• [Extract to read]
Even now that the hierarchy has been implemented in the portal, and children of AAT concepts are also returned in search results, a further, potential problem is caused by some related concepts being siblings, rather than parent or child. In particular, the division of coins (money) into coins by form or technique and coins by origin means that a range of numismatic phenomena frequently found on ancient coins such as overstrikes or punch-marked coins will not be found in a search for Early Western World coins, the former being a child of coins by form or technique, the latter of coins by origin. A search using Getty AAT subjects: denarii filtered to Getty AAT subjects: overstrikes would require the data entry being mapped to both overstrikes and denarii. But as noted above, numismatic data providers normally only map to one AAT term, if they map to the AAT at all.

More problematic is the assignment of emergency currency (AAT: 'Note: Money issued under abnormal financial conditions, such as wartime or economic panic') as a cousin of coins (money). The former could be used for the numerous imitations of Roman coins, known in British numismatics as (barbarous) radiates, which were produced in the late 3rd century CE during a period of inflation and a chronic shortage of official coins. Both terms would only come up together on a search for money (objects). The same applies to aes rude, an early form of bronze money in Central Italy, which immediately preceded the earliest Roman coinage and which is a child of money by material. Probably neither of the concepts emergency money and aes rude are actually used at present by any content providers, but since at the time of writing there were problems in searching for certain AAT terms in the portal, it was not possible to check if this is indeed the case. Certainly, aes rude is not included among the Original subjects in the portal.

• [Required task 1] Translate this sentence from the AAT numismatics passage into Spanish: "Both terms would only come up together on a search for money (objects)."
• [Required task 2] According to the AAT numismatics passage, which AAT concept is aes rude a child of?
• [Required task 3] Rewrite the AAT numismatics passage starting at "Even now that" and ending at "AAT at all.", renaming "portal" as "platform".
The rows come from a different source than the AAT numismatics passage.

[Word and element pointing entries]
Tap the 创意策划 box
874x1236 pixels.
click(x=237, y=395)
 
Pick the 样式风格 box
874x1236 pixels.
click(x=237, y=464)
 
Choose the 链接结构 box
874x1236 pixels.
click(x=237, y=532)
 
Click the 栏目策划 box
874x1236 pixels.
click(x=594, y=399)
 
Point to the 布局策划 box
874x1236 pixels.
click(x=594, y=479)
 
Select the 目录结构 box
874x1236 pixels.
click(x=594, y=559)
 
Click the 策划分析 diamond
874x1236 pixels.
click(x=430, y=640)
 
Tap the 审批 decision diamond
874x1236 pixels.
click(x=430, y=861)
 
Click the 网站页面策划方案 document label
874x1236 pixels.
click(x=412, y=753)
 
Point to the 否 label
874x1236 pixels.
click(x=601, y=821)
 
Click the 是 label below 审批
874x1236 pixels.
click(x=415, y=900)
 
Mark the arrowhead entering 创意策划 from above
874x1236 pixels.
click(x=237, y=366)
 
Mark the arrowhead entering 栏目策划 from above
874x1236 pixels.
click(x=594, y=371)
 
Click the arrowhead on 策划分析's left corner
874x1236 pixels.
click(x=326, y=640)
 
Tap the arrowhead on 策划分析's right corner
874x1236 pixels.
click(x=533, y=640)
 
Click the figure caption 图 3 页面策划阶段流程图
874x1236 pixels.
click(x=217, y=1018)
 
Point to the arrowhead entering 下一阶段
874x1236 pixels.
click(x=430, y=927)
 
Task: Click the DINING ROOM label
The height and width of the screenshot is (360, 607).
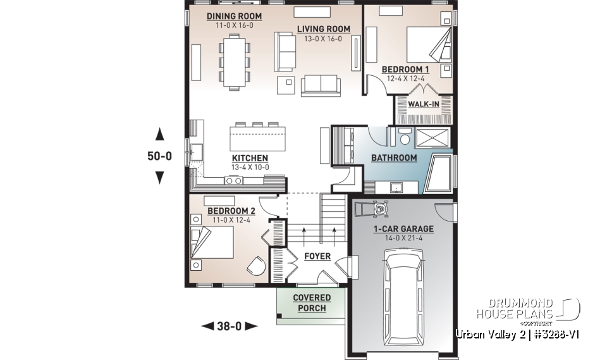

• [Problem solution 1] Ambos términos solo aparecerían juntos en una búsqueda de money (objects).

• [Problem solution 2] Money by material.

• [Problem solution 3]
Even now that the hierarchy has been implemented in the platform, and children of AAT concepts are also returned in search results, a further, potential problem is caused by some related concepts being siblings, rather than parent or child. In particular, the division of coins (money) into coins by form or technique and coins by origin means that a range of numismatic phenomena frequently found on ancient coins such as overstrikes or punch-marked coins will not be found in a search for Early Western World coins, the former being a child of coins by form or technique, the latter of coins by origin. A search using Getty AAT subjects: denarii filtered to Getty AAT subjects: overstrikes would require the data entry being mapped to both overstrikes and denarii. But as noted above, numismatic data providers normally only map to one AAT term, if they map to the AAT at all.